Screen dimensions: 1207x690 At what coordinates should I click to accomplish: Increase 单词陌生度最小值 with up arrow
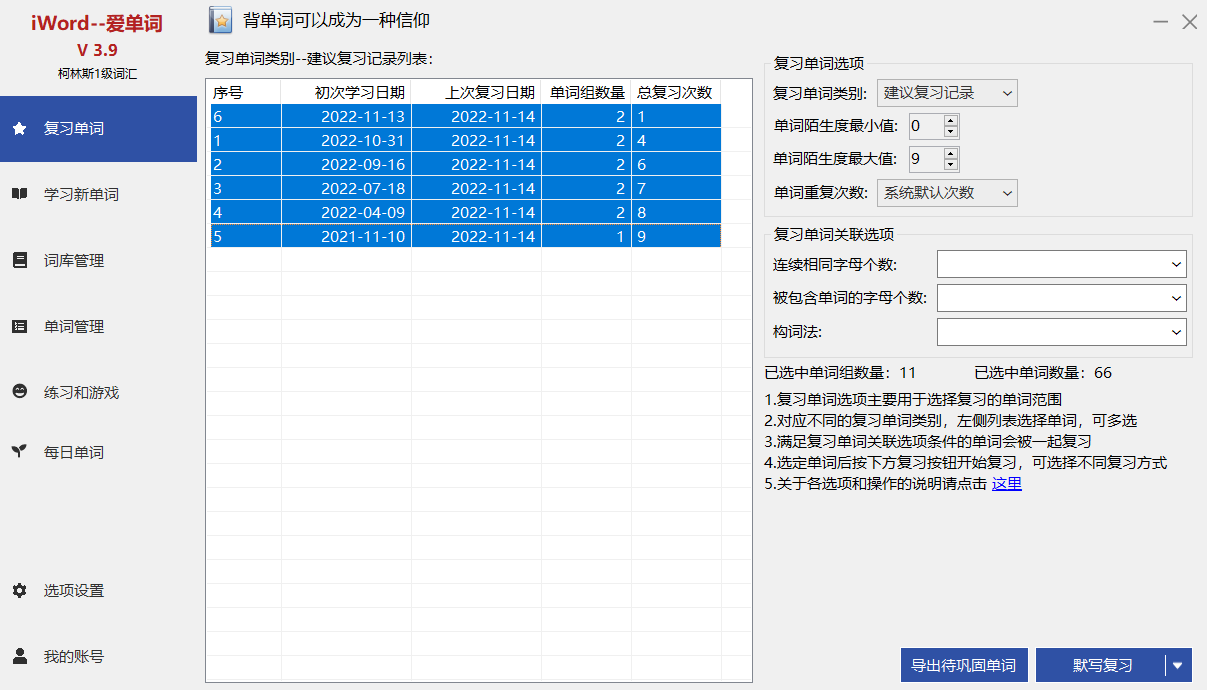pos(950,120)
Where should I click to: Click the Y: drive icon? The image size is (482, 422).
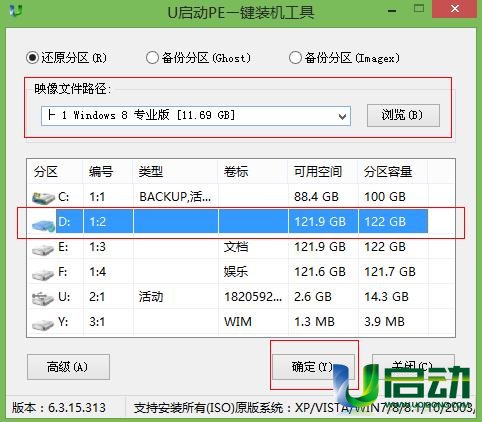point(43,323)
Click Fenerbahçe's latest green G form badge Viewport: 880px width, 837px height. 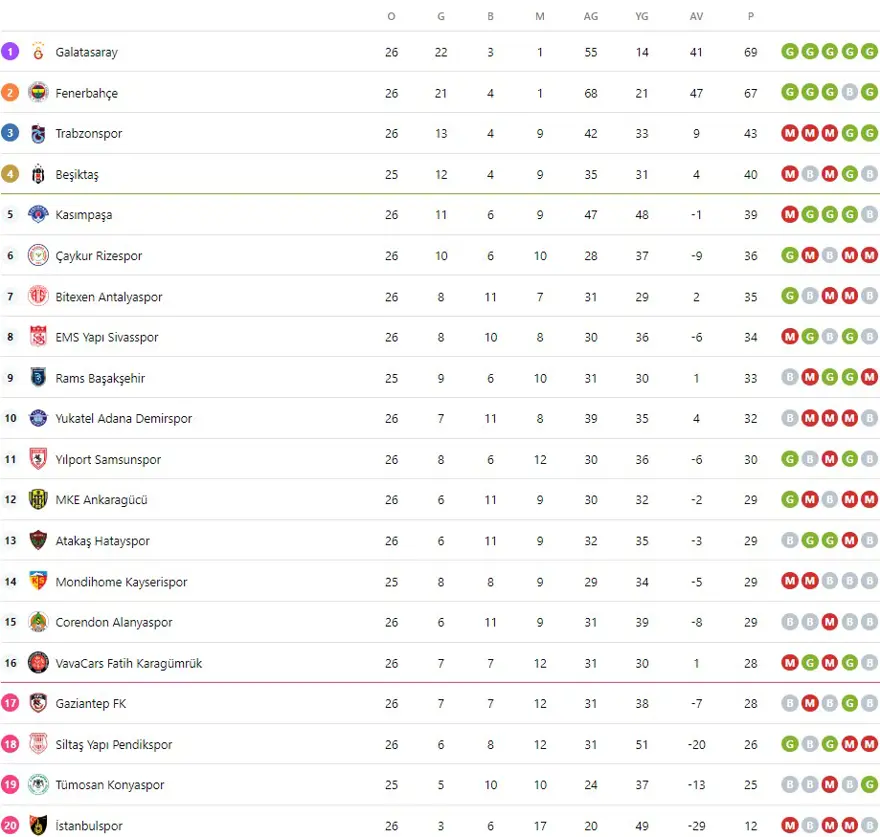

→ 할 일:
기록 중 "Where should I" 문구가 있는 줄에서 시작해 기록의 마지막 줄까지를 빈 줄 없이 번호 목록으로 옮겨 적으세요. 그림은 답에 넣지 마세요.

→ 문제 풀이:
1. Where should I click to: Click the Y: drive icon? The image size is (482, 422).
2. point(43,323)
3. Click Fenerbahçe's latest green G form badge Viewport: 880px width, 837px height. 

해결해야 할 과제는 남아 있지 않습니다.